Or, “Why’s It Take So Long For the Delivery?” in a really, super-duper whiny voice.
So I have this list of stuff around the house for Dad to fix (or otherwise work on) next time he comes for a visit (because, yes … at the decidedly grown-up age of 44 I still need my Daddy!), including:
- Washing machine – it’s been knocking on spin a couple years now (somebody either overloaded or unbalanced loaded it).
- Overhead light in guest bathroom – fan part works, but not the light part (yes, even with a new bulb … I’m not that dim!).
- Automatic icemaker – leaks right into the fridge (well, not right now, but that’s only because I shut the water off … after Dad told me how).

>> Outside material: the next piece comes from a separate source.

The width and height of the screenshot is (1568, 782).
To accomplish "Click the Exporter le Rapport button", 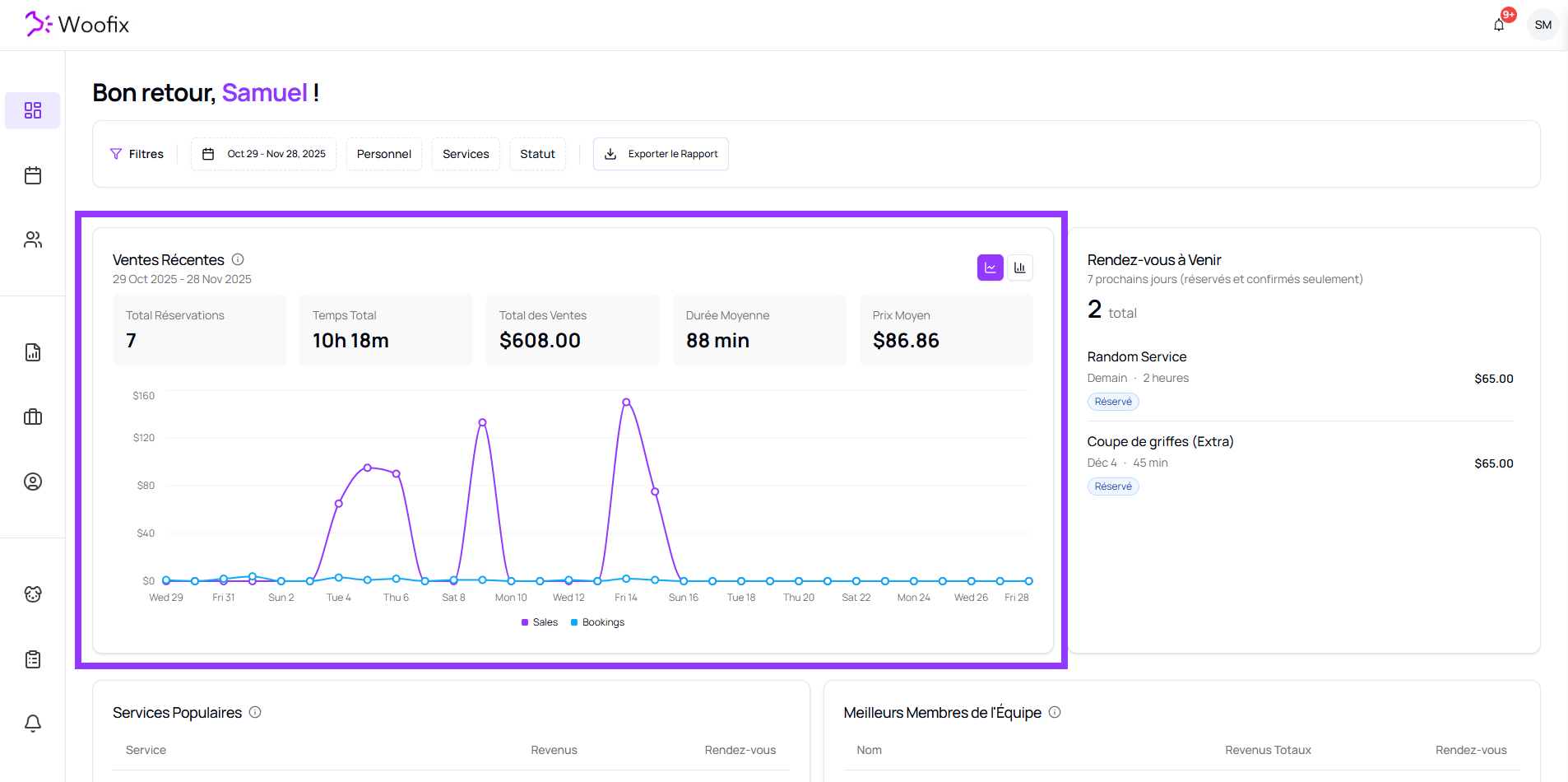I will click(661, 154).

- Ceiling fan – last one to replace is in the office (the one there now is from the ‘70’s … not really, but you get the picture), and put a light fixture on the one in the living room (I just plain love ceiling fans!).
- World map – have I mentioned how my completely, totally, perfectly awesome parents circumnavigated the world in their Hans Christian sailboat “Kemo Sabay” (mentioned, by the way, in Heyward Coleman’s memoir “The Next Port”)? No? Well they have! Left from the Chesapeake, went all the way ‘round to the left … er, West(ish, some East/South/North, too) … and came home to Newport Harbor? Took ten years, thereabouts, with a few trips back home to visit. Well, they gave us kids world maps with the route outlined to that point (about halfway), and I want the rest of their route added so I can frame that sucker and hang it high.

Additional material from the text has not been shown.